Link copied!
Unable to copy link. Please try again.
Key Takeaways
- The 60/30/10 budget splits your take-home pay into three buckets: 60% for needs, 30% for wants, and 10% for savings and debt.
- The problem with 60/30/10 is that set percentages don’t work for real people, whose needs are usually higher than 60%.
- For people wanting to get out of debt or build wealth, 10% for savings and debt isn’t enough.
- The best way to budget is zero-based budgeting: Give every dollar a specific job based on your actual life.
Budgeting doesn’t always feel easy, and percentage-based budgets like the 60/30/10 rule seem to make it simpler . . . at least on paper. Just set those numbers and forget about it, right?
Here's A Tip
The 60/30/10 budget divides your take-home pay into three buckets: 60% for needs like housing and groceries, 30% for wants like dining out and subscriptions, and 10% for savings and debt. It sounds simple, but most households spend more than 60% of their income on needs.
Let’s look at the 60/30/10 rule, why it usually doesn’t work, and what to do instead.
What Is the 60/30/10 Budget Rule?
The 60/30/10 budget rule divides your monthly take-home pay into three categories: 60% for needs, 30% for wants, and 10% for savings or debt payoff. Every dollar is meant to land in one of those three buckets.
The 60/30/10 rule is a variation of the more widely known 50/30/20 rule. It’s the same principle, but it shifts 10% from savings into the needs category, probably to account for higher necessary costs. The trade-off is that it squeezes savings and debt payoff down to just 10%.
Here’s how those categories break down.
Needs (60%)
These are the things that make living livable. We call these your Four Walls because they are the four categories that hold up your whole life.
- Food (groceries and essential household supplies)
- Utilities (electricity, water, internet, etc.)
:::::
#### [Problems and tasks]
[A] Answer these questions from the 60/30/10 budget text, one line each:
(i) What share of take-home pay does the 60/30/10 rule set aside for wants?
(ii) Which more widely known rule is the 60/30/10 rule a variation of?
(iii) What does the text name as the best way to budget?
[B] Please retype the stretch of the 60/30/10 budget text from "- The problem" through "debt isn’t enough.".
[C] In one to three sentences, explain why the 60/30/10 budget text calls needs the "Four Walls."
:::::
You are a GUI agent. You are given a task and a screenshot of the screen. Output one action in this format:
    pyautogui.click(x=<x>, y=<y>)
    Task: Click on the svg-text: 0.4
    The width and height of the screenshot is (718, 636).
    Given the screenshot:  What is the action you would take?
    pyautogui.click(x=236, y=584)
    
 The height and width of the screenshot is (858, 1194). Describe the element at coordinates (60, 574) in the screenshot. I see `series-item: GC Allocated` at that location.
:::::
#### [Outputs by task]
[A]
(i) 30%
(ii) The 50/30/20 rule
(iii) Zero-based budgeting

[B]
- The problem with 60/30/10 is that set percentages don’t work for real people, whose needs are usually higher than 60%.
- For people wanting to get out of debt or build wealth, 10% for savings and debt isn’t enough.

[C] The text calls needs the Four Walls because they are the four categories that hold up your whole life.